With parent company Toys R Us committed to splitting up the family, Babies R Us has launched a search for a brand consultant to help shape an identity before it becomes indepedently owned.
The retailer, based in Wayne, N.J., last week held chemistry meetings with an undisclosed number of agencies regarding a branding assignment that sources said would include research and some creative work. Though creative is currently handled in-house, the assignment could open the door to media planning and buying chores, sources said. Babies R Us, which operates 215 stores nationally, spent about $5 million on media last year, according to Nielsen Monitor-Plus.

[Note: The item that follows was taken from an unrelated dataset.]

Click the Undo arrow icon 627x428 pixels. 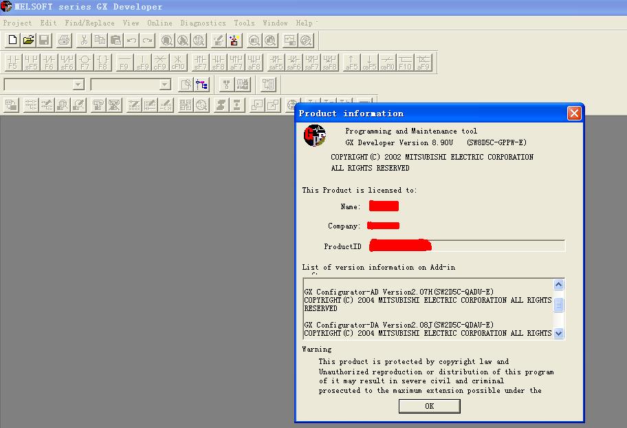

Toys R Us announced in August that it plans to seperate ownership of its growing baby-store brand from its eroding toy operation, which has come under assault in recent years from big-box discounters, primarily Wal-Mart. WPP Group's Young & Rubicam, New York, handles the $120 million Toys R Us account.
The Babies business—which has grown from a pretax profit of $110 million in 2000 to an estimated $230 million last year—has triumphed in part because it is less vulnerable to retail chains offering a wide assortment of goods at steep price cuts, said Donald Trott, an analyst with Jefferies & Co. in New York. Baby clothing and supplies is not a seasonal business, and new parents typically focus on finding high-quality products that are safe and sturdy, rather than those with the cheapest price tags, Trott said. "They're viewing it in terms of 'I want to go to the specialists,' " he said.
Since 2000, pretax profit for the company's toy business has eroded from $407 million to a predicted $60 million last year, Trott said.